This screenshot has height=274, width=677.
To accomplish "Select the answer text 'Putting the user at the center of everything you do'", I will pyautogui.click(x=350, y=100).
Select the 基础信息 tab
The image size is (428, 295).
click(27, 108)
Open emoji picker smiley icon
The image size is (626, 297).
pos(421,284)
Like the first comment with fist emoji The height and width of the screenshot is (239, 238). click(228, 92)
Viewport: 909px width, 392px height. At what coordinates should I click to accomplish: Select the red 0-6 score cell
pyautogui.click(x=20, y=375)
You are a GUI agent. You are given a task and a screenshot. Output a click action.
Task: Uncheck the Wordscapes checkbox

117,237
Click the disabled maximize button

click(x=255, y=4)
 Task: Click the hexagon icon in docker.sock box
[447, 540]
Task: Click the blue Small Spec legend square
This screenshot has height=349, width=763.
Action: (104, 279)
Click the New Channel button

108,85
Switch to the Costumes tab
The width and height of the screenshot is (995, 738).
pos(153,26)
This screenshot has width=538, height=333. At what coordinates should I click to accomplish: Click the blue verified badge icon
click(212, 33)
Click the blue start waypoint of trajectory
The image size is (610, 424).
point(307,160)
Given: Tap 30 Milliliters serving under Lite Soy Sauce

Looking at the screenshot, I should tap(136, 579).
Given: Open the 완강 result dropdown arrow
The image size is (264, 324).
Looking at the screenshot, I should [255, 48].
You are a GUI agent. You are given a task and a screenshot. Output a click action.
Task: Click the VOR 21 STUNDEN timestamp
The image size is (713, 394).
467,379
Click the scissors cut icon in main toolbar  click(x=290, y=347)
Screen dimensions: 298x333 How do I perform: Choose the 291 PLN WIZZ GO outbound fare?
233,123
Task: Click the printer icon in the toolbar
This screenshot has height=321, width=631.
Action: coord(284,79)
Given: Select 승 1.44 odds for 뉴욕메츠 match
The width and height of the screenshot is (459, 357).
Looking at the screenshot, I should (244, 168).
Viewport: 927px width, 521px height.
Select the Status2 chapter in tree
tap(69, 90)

Exercise directions:
Extract, exactly, the lines above that begin at the line containing "Viewport: 927px width, 521px height." and end at the final line of the records; add no other text.

Answer area:
Viewport: 927px width, 521px height.
Select the Status2 chapter in tree
tap(69, 90)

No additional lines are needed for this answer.